A financial transition, Pt 5

(This is Part 5 of a series. Go back to Part 4.)

The triggering event this time could be any of a dozen things, ranging from a collapse in the dollar to a Chinese banking system failure to a terrorist attack.

However, the response of the U.S. Federal Reserve Board will almost certainly be exactly the same in any event. It will flood the system with liquidity.

Since recession or depression are considered unpalatable alternatives, the central banks of the world will most likely continue to inject fresh new liquidity into the financial system (staving off such a result) until, in the classic manner, they lose control of the process and price inflation enters the runaway stage.

Historically, this has been the result at other times when other governments faced overwhelming debt. The main difference this time is that the phenomenon is taking place globally and on a vastly larger scale.

The U.S. is the key player in this scenario because it has built up by far the largest debt structure. Paradoxically, this makes the U.S. economy the most fragile even though it is the wealthiest in the world and seems to be humming along at the moment.

But chaos theory has shown that huge 5-sigma and 10-sigma events—"avalanches"—can seem to come out of nowhere when a system has reached the critical state, and that in such a condition a systemic tsunami requires only a suitable triggering event to set it off.

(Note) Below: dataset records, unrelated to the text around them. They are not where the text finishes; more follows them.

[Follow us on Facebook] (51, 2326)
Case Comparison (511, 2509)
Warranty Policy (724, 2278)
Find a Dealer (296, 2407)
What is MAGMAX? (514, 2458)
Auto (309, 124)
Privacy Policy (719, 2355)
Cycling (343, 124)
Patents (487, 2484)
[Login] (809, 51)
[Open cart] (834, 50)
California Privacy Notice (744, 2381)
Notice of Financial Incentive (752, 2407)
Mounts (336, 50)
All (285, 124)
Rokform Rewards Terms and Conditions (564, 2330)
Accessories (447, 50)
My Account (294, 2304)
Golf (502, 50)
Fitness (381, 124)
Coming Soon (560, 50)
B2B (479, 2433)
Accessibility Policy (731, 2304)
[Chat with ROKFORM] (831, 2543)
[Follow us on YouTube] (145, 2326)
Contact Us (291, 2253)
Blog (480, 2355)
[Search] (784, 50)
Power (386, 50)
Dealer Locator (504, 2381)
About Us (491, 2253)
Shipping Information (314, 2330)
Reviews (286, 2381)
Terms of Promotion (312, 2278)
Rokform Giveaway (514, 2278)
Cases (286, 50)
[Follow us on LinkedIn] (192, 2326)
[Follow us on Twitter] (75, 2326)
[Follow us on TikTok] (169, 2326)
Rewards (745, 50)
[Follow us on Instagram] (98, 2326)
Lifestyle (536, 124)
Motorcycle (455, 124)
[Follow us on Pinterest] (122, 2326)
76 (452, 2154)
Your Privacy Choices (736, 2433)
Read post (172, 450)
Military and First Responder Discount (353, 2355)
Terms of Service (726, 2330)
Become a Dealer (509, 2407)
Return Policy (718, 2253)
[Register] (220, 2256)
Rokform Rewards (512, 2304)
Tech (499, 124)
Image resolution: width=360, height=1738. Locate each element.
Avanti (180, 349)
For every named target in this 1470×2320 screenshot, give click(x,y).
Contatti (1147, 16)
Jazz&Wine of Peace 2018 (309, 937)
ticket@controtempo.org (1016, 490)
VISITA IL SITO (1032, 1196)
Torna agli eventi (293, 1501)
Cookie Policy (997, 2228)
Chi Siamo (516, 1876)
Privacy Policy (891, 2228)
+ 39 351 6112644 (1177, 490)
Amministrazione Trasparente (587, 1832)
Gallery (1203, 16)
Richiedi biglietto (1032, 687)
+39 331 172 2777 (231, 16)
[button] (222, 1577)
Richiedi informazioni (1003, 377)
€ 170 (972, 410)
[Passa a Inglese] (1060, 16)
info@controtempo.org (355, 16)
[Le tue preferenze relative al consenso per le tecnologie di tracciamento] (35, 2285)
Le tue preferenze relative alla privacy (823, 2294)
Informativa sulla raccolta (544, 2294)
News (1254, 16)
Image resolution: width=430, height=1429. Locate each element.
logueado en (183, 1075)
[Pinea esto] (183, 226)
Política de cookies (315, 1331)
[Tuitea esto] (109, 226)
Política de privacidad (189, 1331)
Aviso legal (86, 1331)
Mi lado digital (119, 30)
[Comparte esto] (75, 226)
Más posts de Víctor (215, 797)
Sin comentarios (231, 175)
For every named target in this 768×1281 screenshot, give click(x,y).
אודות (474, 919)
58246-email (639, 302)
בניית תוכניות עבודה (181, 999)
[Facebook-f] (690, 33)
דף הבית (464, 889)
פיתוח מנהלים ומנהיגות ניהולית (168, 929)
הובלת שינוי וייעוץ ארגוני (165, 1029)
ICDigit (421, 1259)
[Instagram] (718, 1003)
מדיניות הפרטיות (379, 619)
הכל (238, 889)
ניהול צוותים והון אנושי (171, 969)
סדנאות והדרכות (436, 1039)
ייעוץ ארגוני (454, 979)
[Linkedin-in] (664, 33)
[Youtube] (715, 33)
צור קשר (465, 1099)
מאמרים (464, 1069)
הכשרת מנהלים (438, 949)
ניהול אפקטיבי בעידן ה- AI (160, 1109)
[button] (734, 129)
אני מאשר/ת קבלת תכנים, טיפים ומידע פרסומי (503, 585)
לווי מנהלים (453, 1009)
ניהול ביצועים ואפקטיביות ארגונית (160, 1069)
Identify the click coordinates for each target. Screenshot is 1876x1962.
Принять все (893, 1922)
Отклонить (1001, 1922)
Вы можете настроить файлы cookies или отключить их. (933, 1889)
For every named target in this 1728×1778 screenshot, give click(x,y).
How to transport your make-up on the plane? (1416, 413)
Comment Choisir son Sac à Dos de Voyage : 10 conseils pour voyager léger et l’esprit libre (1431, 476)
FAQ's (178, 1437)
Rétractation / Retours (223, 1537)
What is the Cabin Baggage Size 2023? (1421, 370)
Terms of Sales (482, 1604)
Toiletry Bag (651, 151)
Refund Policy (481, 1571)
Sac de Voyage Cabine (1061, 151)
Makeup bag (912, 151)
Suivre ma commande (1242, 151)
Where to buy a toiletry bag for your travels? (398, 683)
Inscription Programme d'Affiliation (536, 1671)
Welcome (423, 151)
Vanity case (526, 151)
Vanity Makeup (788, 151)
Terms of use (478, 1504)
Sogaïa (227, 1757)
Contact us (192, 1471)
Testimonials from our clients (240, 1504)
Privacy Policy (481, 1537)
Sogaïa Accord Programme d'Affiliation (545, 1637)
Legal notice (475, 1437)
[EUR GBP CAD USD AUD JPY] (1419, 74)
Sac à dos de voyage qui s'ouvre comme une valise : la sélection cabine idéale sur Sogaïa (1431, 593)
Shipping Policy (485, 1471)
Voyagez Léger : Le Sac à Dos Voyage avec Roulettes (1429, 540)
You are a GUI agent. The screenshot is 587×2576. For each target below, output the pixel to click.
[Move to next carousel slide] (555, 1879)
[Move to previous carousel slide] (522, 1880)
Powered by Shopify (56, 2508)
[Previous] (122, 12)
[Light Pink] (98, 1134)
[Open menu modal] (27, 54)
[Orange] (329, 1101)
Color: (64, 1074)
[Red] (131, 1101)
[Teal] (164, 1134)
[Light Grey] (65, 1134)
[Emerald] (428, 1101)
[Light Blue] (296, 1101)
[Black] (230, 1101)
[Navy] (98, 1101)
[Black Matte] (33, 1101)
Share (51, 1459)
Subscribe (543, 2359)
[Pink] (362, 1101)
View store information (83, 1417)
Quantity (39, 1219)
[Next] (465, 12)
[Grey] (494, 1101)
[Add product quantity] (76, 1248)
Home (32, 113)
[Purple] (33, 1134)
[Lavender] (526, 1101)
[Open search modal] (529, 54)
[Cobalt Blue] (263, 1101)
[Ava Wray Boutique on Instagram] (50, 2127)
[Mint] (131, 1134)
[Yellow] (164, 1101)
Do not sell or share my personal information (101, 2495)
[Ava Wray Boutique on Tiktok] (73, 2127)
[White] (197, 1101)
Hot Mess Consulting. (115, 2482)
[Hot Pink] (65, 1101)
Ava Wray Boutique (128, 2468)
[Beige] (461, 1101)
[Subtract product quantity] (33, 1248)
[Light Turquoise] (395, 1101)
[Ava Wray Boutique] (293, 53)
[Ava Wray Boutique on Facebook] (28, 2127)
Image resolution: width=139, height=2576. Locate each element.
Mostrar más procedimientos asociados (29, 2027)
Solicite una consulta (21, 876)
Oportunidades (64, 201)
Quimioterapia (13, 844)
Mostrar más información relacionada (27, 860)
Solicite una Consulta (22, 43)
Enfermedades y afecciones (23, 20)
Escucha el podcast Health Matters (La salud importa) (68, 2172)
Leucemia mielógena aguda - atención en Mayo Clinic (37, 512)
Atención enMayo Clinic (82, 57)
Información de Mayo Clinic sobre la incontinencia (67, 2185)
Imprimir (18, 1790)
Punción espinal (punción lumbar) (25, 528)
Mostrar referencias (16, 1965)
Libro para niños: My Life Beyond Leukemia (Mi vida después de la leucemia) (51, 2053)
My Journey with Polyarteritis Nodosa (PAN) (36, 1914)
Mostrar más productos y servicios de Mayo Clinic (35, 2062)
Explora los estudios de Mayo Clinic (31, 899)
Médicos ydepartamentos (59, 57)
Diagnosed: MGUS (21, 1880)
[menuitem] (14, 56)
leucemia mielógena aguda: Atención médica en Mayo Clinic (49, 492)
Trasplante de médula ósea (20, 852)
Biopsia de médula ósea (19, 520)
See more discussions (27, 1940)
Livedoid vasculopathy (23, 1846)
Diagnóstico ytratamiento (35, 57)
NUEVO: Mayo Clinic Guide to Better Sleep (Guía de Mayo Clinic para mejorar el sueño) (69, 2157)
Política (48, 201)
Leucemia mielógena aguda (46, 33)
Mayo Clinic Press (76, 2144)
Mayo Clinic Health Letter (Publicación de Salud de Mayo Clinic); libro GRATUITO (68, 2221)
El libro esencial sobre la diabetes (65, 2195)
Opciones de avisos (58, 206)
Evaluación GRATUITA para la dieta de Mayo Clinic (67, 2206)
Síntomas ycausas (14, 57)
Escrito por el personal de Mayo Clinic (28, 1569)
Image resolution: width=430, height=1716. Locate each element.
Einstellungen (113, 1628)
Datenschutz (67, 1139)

Because the global financial system is now in such a critical state, it is highly likely that the world will see a series of such triggering events or crises, each of which will be met with a fresh and massive dose of liquidity.

Thus, too, it is very likely that the world will see erratic movements towards both recession and further price inflation. In the coming years the world will probably lurch between one and the other, and increasingly both,
in what's known as an inflationary depression.

But as the doses of liquidity become greater and more desperate it is likely that price inflation will become progressively greater until it enters the "runaway" stage known as hyperinflation.

Stocks, bonds and real estate, in real terms, will probably not do well in all this. As inflation climbs so will interest rates, causing these markets to enter a relentless decline. Before it's all over, all three will likely fall over 90% in real purchasing-power terms.

That may sound like fantasy-land, especially the part about housing falling perhaps 90% in real terms. Yet housing fell 80% during The Great Depression of the 1930s. Do we think it will be different this time? And
let's remember, the global credit bubble this time is an order of magnitude larger than it was back then.

Because the real estate market is much larger than the stock market, a collapse in the real estate bubble will
have particularly severe effects on the economy.

A bubble in real estate? The price-to-rent ratio, a kind of price/earnings ratio for housing, is 32% higher in the U.S. than its average of 1975-2000. In France, 46% higher. In Britain, Australia and Spain, 60% higher.

I'm looking at two charts at the moment. The one on the left is household stock holdings as a percentage of GDP from 1985 to 2000. It's a parabolic chart, a picture of a classic blow-off.

On the right is a chart of household real estate holdings as a percentage of GDP from 1995 to the present. The interesting thing is: the two charts look identical. The housing bubble on the right has now reached 140% of GDP—as the stock bubble on the left did in early 2000, just before it crashed.